As Palin admits in ‘Great Uncle Harry’, he was aware of his great uncle’s personal affects, including his diaries that were returned from the Front to the safekeeping of the family, for some years before Harry’s story pushed itself to the forefront of his mind. There was a series of ‘Monty Python’s Flying Circus’ to write and film, and then many other projects came along in a rich, varied and rewarding career that has also spawned countless travel documentaries and accompanying books.

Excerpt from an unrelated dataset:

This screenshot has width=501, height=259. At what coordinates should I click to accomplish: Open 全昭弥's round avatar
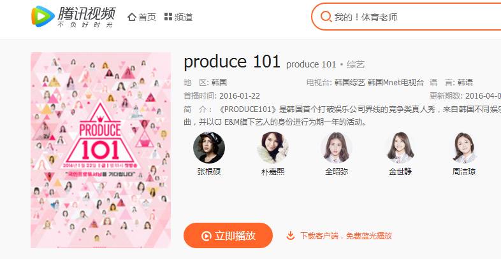337,148
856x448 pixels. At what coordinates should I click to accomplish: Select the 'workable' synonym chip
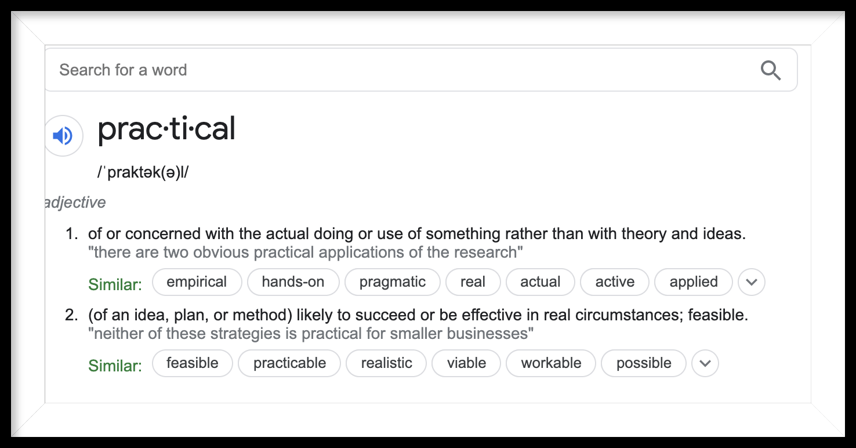coord(551,363)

Now the time has been ripe to delve into the archives and conduct his own investigative research into his family’s history. Palin has clearly relished his genealogical adventure. Although his immediate descendants were not public figures, their lives reveal much about recent British history. In ‘Great Uncle Harry’, Palin vividly captures the late Victorian and Edwardian eras as revealed through his relatives’ encounters with historical events. As just one example, he divulges his great grandmother’s experience of the Irish Potato Famine. He also brings elements of his own life into the narrative, such as comparing his memories of education at Shrewsbury with his great uncle’s time at the forbidding public school.

As Palin documents, his Great Uncle Harry was something of a free spirit, although another less generous interpretation might be a lost soul. Probably, like so many of us, Harry wandered between the two. Despite that, there were opportunities for him in the final decades of the British Empire, and Harry spends much of his young adult life abroad. First, he works in India, failing to make much impression, ultimately leaving just as the Monsoon season dries up. He later moves to the other side of the world and finds work as a farm hand in New Zealand.

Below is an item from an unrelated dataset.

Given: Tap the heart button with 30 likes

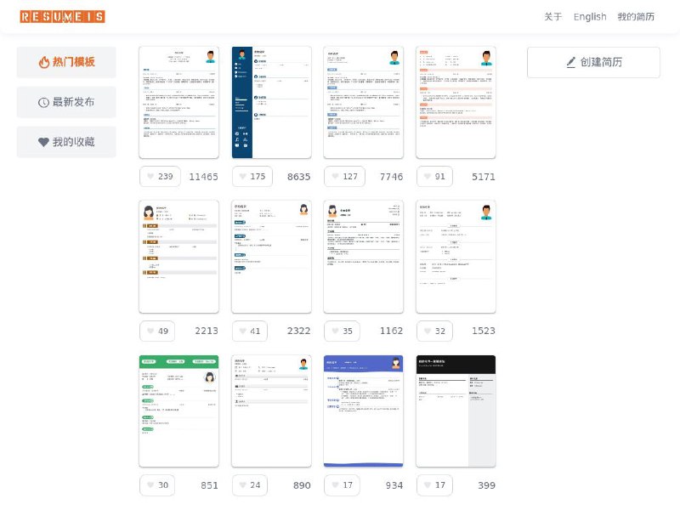Looking at the screenshot, I should (x=159, y=485).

However, as with so many young men who happened to be born at the end of the Nineteenth Century, he soon becomes caught up in international events as war breaks out. Serving with the New Zealand Division, Harry sees action in Gallipoli before being transferred to the Western Front. As he records in his diary, the Battle of the Somme saw the first use of tanks in warfare. Shortly after receiving a promotion, and finally having his talents recognised, Harry’s diary entries end.

Through his investigative research, Palin uncovers the truth about the fate of his Great Uncle, or at least the testimony of a friend and soldier who served beside him. The author retraces his relative’s steps and finds the location of his death to aid in the writing process. He records how it is a struggle to imagine the innocuous countryside as the hellhole that claimed Harry’s life just over a century earlier.

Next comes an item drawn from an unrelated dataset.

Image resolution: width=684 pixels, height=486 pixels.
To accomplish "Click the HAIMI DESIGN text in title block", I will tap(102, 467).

Palin’s ‘Great Uncle Harry’ neatly traces the societal changes from the buoyant confidence of the late Victorian era into which Harry was born through to the hell of the Great War. During Harry’s short life, society and the world utterly changed. Palin’s success with the book is to signpost these changes to his reader, never failing to tell the human story, never lapsing into a dry history lesson.

The first part of ‘Great Uncle Harry’ documents the jolly adventures of Harry’s father, Edward, which provides a contrast to the fate of one of his sons. By the chapter in which Palin wraps up his account of Harry’s life, the mood of the book has changed starkly. There is no anger in the author’s tone, just pity for the waste of human life, and immense compassion and sadness for the unimaginable grief that his forebears went through.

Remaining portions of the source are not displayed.